Most cases of gastric volvulus occur in association with eventration of left hemidiaphragm or a hiatus hernia. Organoaxial rotation is the most common type accounting for greater than 60% of the cases, followed by mesenteroaxial. A combined organo-axial and mesenteroaxial rotation is the least common type. Primary gastric volvulus, making up one third of cases, occurs when the stabilizing ligaments are too lax as a result of congenital or acquired causes. Secondary gastric volvulus, making up the remainder of cases, occurs in association with a paraesophageal hernia or other congenital or acquired diaphragmatic defects.[6] Diaphragmatic eventration is an uncommon consequence of blunt trauma and is often overlooked unless there is a high index of clinical suspicion.[7] Patients with unilateral diaphragmatic eventration are asymptomatic, however, some complain of dyspnea on effort or rarely orthopnea, due to the decrease in ventilation and oxygenation because of paradoxical motion of the affected diaphragm during inspiration and expiration. The severity of either symptom depends on presence or absence of underlying pulmonary disease.

Gastrointestinal (GI) symptoms may even predominate when related to volvulus of the stomach with intermittent or complete outlet obstruction.[1] Symptoms of diaphragmatic eventration may include nausea, heartburn, early satiety, post postprandial vomiting, constipation and epigastric discomfort. The classic triad of retching, severe and constant epigastric pain, and difficulty in passing a nasogastric tube should suggest the presence of acute gastric volvulus.[8]

Few case reports have shown that delayed onset of secondary gastric volvulus associated with congenital diaphragmatic eventration is also possible. [9]

The diagnosis of diaphragmatic eventration associated with gastric volvulus is usually straight forward and can be established by history and, in most cases, by routine chest X-rays and either upper GI series or CT scan.

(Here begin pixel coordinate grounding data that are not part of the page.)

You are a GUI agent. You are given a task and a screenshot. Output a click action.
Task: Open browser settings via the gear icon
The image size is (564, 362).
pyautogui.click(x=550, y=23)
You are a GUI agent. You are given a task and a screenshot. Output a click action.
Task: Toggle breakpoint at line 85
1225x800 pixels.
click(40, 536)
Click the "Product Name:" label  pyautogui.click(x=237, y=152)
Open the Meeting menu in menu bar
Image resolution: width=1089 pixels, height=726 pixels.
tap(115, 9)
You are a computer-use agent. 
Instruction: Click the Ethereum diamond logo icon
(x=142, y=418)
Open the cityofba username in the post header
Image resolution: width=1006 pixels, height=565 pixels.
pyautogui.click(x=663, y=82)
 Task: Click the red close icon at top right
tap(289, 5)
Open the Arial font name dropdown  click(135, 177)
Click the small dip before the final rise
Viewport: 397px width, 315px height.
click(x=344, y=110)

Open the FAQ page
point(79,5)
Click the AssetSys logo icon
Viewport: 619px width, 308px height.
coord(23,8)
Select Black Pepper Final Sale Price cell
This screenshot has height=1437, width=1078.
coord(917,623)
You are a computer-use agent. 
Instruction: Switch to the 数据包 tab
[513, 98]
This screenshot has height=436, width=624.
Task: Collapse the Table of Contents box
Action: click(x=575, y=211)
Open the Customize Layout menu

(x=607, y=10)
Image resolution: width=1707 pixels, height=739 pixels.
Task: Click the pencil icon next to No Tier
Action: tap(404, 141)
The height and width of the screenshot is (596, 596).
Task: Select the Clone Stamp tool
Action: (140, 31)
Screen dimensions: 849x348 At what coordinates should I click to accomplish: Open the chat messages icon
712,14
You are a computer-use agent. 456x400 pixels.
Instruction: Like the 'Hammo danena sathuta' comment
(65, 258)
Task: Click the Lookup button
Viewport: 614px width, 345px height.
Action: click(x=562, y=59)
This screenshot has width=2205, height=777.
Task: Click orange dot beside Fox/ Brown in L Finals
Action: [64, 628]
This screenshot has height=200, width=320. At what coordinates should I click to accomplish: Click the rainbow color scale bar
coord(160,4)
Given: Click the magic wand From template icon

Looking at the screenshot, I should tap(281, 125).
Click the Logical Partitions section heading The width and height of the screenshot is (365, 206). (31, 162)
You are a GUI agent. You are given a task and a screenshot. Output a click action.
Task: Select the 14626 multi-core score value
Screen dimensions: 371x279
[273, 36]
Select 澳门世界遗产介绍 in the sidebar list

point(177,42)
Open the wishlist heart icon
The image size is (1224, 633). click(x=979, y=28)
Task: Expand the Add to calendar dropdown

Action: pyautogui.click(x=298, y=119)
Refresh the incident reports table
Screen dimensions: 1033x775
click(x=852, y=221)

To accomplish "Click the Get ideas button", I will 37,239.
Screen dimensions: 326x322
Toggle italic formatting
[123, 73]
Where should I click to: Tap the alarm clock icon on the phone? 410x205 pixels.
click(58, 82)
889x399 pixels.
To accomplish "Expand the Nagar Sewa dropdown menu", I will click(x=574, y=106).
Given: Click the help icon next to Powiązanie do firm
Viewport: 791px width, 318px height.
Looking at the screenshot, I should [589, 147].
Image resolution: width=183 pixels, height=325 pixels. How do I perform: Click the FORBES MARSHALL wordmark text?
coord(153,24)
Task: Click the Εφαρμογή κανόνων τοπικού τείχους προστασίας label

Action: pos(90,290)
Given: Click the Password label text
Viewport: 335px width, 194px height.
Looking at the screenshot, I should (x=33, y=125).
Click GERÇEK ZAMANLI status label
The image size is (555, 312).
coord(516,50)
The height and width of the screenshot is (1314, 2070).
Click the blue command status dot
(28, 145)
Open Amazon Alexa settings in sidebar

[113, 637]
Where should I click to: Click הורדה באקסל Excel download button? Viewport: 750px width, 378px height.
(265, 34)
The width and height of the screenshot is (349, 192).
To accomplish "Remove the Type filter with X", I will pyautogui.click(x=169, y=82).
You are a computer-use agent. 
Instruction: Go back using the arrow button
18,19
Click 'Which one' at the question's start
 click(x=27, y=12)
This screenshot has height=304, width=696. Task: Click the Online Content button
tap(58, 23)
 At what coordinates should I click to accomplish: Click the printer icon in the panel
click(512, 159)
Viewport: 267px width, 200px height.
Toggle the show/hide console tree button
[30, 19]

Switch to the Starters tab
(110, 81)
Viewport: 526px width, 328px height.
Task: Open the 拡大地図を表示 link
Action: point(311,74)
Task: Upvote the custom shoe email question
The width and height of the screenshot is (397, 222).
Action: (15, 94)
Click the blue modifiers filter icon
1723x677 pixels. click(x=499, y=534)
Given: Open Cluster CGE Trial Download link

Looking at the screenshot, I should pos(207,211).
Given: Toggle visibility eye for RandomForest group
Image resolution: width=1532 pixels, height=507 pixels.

Management of diaphragmatic eventration varies greatly depending on whether the diagnosis is made in infants or adults. Simple cases of diaphragmatic eventration may not require surgical intervention if it is not intruding significantly into the thoracic cavity and is not associated with adverse symptoms.[1] However treatment by plication is indicated if there are symptoms of dyspnea, recurrent pneumonia, chronic bronchitis, chest pain, poor exercise tolerance and functional disorders of stomach. [10] Symptomatic gastric volvulus associated with diaphragmatic eventration is a surgical emergency and always requires surgical repair. [5] The most widely accepted approach is repair via an abdominal (subcostal) incision because this allows ready access to both diaphragms for plication, permits anterior gastric fixation via a gastropexy or gastrostomy, and allows abdominal exploration for associated gastrointestinal anomalies.[5] Recently, endoscopic reduction of the gastric volvulus has been reported [11], and reports of percutaneous endoscopic gastropexy (PEG) [12] and laparoscopic gastropexy [13] for a gastric volvulus have increased.

Consent

Written informed consent was obtained from the patient for publication of this case report and accompanying images. A copy of the written consent is available for review by the Editor-in-Chief of this journal.